So in my previous post Understanding Data Joins in D3.js - Part 1 we saw basics of Data joins, here we will see some more details but first a quick recap-

Quick recap -

  • use data() to assign data to elements, it returns the collection of element for which corresponding data was present, called as update selection
  • by default data mapping i.e assigning data to element is done based on index of data and element
  • enter() returns you collection of (placeholder) elements for which data was present but no element was found in dom, and this can be used to create new elements in dom using append()
  • exit() return you collection of elements for which no corresponding data was present but element was there in dom, and this can be used to remove such elements using remove()

Keeping above things in mind consider now we have data as this -

 var dataArray = [
	{value : 'one', color:'red', width: 100},
	{value: 'two', color:'green', width: 200},
	{value: 'three', color:'blue', width: 150},
	{value: 'four', color:'yellow', width: 300}
]

Each object in array has properties - value, color and width, we will use these to plot divs. Now say initially we dont have any divs present in body -

<!-- no div elements initially -->
<body>

</body>

And we want to div for each object in array, that should be easy right?, we know we can use enter() function for cases where we dont have corresponding elements and append those, lets do that -

 function render(data) {
 	//First use data function and pass data
	var updateDivSelection = d3.select('body').selectAll('div').
		data(data);
	//But updateDivSelection will be empty

	//Use enter to append the divs
	var enterDivSelection = updateDivSelection.enter().
		append('div').
		text('div');
}

//Calling render function and passing the data
render(dataArray); 

Working example -

This works as expected, but we haven’t used the data from object for text and stylling div. Lets do that -

 function render(data) {
 	//First use data function and pass data
	var updateDivSelection = d3.select('body').selectAll('div').
		data(data);
	//But updateDivSelection will be empty

	//Use enter to append the divs
	var enterDivSelection = updateDivSelection.enter().
		append('div').
		text(function(d) { return d.value }).  //for inner text
		style({
			'background-color': function(d){ return d.color },
			'width': function(d){ return d.width + 'px' }
		}); //For stylling of div
}

//Calling render function and passing the data
render(dataArray); 

Here if you observe we have used text() and style() functions for text and stylling of divs, and to which we pass functions to extract value from object.
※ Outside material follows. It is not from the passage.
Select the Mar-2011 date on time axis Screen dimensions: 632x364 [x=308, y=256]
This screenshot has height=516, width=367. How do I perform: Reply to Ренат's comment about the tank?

	text(function(d) { return d.value })
style({
	'background-color': function(d){ return d.color },
	'width': function(d){ return d.width + 'px' }
})

Here in ‘d’ in function parameter is complete object corresponding to the element, and the we use that object to extract what we want from it.

{ value: 'anyValue', color:'anyColor', width: anyWidth }

Lets see this in action -

Note - We could have combined data & enter statements like -

 
	var updateDivSelection = d3.select('body').selectAll('div').
		data(data).
		enter().
		append('div').
		text(function(d) { return d.value }).
		style({
		'background-color': function(d){ return d.color },
		'width': function(d){ return d.width + 'px' }
		});
}

and still this would have worked but as a practice always keep the reference of returning value of data() and enter() like we did above using ‘updateDivSelection’ and ‘enterDivSelection.

Lets say we are using some real time data and our dataArray keeps updating after 1 sec and you want these changes should be reflected on the Dom, by update we mean either of these can happen -

  • Case 1

    New object can be added to array

  • Case 2

    Object can be removed from array

  • Case 3

    For existing objects in array, only width can be updated

Then how to reflect this changes on dom, for this there can be two approaches -

  • Simple one would be to remove all the divs and re-render using new updated data
  • Execute update cycle (i.e change of width) only on existing data elements, execute append cycle for newly added data and remove cycle div for removed data.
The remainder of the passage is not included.